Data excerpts
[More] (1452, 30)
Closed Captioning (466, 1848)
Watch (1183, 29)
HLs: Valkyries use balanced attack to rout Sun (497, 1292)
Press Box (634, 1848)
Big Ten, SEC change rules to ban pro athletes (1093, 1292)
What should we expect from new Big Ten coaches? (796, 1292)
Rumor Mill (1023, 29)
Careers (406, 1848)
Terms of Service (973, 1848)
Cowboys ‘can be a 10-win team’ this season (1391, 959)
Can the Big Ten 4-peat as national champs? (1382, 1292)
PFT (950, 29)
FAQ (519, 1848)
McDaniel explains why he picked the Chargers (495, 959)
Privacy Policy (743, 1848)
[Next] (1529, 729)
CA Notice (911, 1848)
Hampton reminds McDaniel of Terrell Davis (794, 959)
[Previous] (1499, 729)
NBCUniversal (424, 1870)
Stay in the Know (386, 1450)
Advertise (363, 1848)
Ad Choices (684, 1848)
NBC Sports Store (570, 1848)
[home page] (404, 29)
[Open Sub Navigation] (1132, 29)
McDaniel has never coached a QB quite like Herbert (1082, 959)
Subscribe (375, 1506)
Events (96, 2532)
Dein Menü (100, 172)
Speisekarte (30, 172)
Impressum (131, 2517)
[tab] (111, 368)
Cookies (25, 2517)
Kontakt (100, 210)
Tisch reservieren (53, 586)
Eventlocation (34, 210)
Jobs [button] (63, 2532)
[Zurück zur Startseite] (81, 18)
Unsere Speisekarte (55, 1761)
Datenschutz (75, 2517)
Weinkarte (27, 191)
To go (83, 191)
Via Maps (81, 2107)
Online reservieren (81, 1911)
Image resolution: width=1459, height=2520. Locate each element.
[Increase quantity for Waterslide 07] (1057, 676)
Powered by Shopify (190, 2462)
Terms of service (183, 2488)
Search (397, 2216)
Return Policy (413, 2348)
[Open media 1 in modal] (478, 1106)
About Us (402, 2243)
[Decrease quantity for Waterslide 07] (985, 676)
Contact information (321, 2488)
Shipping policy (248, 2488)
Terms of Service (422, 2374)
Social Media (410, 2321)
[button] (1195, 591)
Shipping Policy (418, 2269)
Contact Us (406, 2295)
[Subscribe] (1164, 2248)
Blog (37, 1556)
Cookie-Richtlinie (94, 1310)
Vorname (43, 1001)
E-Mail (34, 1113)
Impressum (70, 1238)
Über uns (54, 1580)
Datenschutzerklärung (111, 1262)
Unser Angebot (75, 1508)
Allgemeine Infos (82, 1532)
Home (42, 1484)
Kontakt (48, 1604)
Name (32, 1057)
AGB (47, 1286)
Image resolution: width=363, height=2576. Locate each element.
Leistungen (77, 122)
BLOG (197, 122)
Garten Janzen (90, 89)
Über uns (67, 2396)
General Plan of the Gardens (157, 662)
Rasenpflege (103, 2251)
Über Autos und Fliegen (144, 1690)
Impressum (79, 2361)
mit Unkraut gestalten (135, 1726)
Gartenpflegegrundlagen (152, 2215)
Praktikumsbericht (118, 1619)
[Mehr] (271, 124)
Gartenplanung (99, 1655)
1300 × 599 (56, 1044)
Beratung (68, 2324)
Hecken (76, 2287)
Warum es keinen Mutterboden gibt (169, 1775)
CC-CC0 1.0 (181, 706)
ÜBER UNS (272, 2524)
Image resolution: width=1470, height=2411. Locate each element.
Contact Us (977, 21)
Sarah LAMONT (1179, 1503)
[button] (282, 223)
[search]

◆ TASK OBJECTIVE
Output the records in full, keeping them exactly as they are.

◆ SOLUTION TO THE PROBLEM
[More] (1452, 30)
Closed Captioning (466, 1848)
Watch (1183, 29)
HLs: Valkyries use balanced attack to rout Sun (497, 1292)
Press Box (634, 1848)
Big Ten, SEC change rules to ban pro athletes (1093, 1292)
What should we expect from new Big Ten coaches? (796, 1292)
Rumor Mill (1023, 29)
Careers (406, 1848)
Terms of Service (973, 1848)
Cowboys ‘can be a 10-win team’ this season (1391, 959)
Can the Big Ten 4-peat as national champs? (1382, 1292)
PFT (950, 29)
FAQ (519, 1848)
McDaniel explains why he picked the Chargers (495, 959)
Privacy Policy (743, 1848)
[Next] (1529, 729)
CA Notice (911, 1848)
Hampton reminds McDaniel of Terrell Davis (794, 959)
[Previous] (1499, 729)
NBCUniversal (424, 1870)
Stay in the Know (386, 1450)
Advertise (363, 1848)
Ad Choices (684, 1848)
NBC Sports Store (570, 1848)
[home page] (404, 29)
[Open Sub Navigation] (1132, 29)
McDaniel has never coached a QB quite like Herbert (1082, 959)
Subscribe (375, 1506)
Events (96, 2532)
Dein Menü (100, 172)
Speisekarte (30, 172)
Impressum (131, 2517)
[tab] (111, 368)
Cookies (25, 2517)
Kontakt (100, 210)
Tisch reservieren (53, 586)
Eventlocation (34, 210)
Jobs [button] (63, 2532)
[Zurück zur Startseite] (81, 18)
Unsere Speisekarte (55, 1761)
Datenschutz (75, 2517)
Weinkarte (27, 191)
To go (83, 191)
Via Maps (81, 2107)
Online reservieren (81, 1911)
Image resolution: width=1459, height=2520. Locate each element.
[Increase quantity for Waterslide 07] (1057, 676)
Powered by Shopify (190, 2462)
Terms of service (183, 2488)
Search (397, 2216)
Return Policy (413, 2348)
[Open media 1 in modal] (478, 1106)
About Us (402, 2243)
[Decrease quantity for Waterslide 07] (985, 676)
Contact information (321, 2488)
Shipping policy (248, 2488)
Terms of Service (422, 2374)
Social Media (410, 2321)
[button] (1195, 591)
Shipping Policy (418, 2269)
Contact Us (406, 2295)
[Subscribe] (1164, 2248)
Blog (37, 1556)
Cookie-Richtlinie (94, 1310)
Vorname (43, 1001)
E-Mail (34, 1113)
Impressum (70, 1238)
Über uns (54, 1580)
Datenschutzerklärung (111, 1262)
Unser Angebot (75, 1508)
Allgemeine Infos (82, 1532)
Home (42, 1484)
Kontakt (48, 1604)
Name (32, 1057)
AGB (47, 1286)
Image resolution: width=363, height=2576. Locate each element.
Leistungen (77, 122)
BLOG (197, 122)
Garten Janzen (90, 89)
Über uns (67, 2396)
General Plan of the Gardens (157, 662)
Rasenpflege (103, 2251)
Über Autos und Fliegen (144, 1690)
Impressum (79, 2361)
mit Unkraut gestalten (135, 1726)
Gartenpflegegrundlagen (152, 2215)
Praktikumsbericht (118, 1619)
[Mehr] (271, 124)
Gartenplanung (99, 1655)
1300 × 599 (56, 1044)
Beratung (68, 2324)
Hecken (76, 2287)
Warum es keinen Mutterboden gibt (169, 1775)
CC-CC0 1.0 (181, 706)
ÜBER UNS (272, 2524)
Image resolution: width=1470, height=2411. Locate each element.
Contact Us (977, 21)
Sarah LAMONT (1179, 1503)
[button] (282, 223)
[search]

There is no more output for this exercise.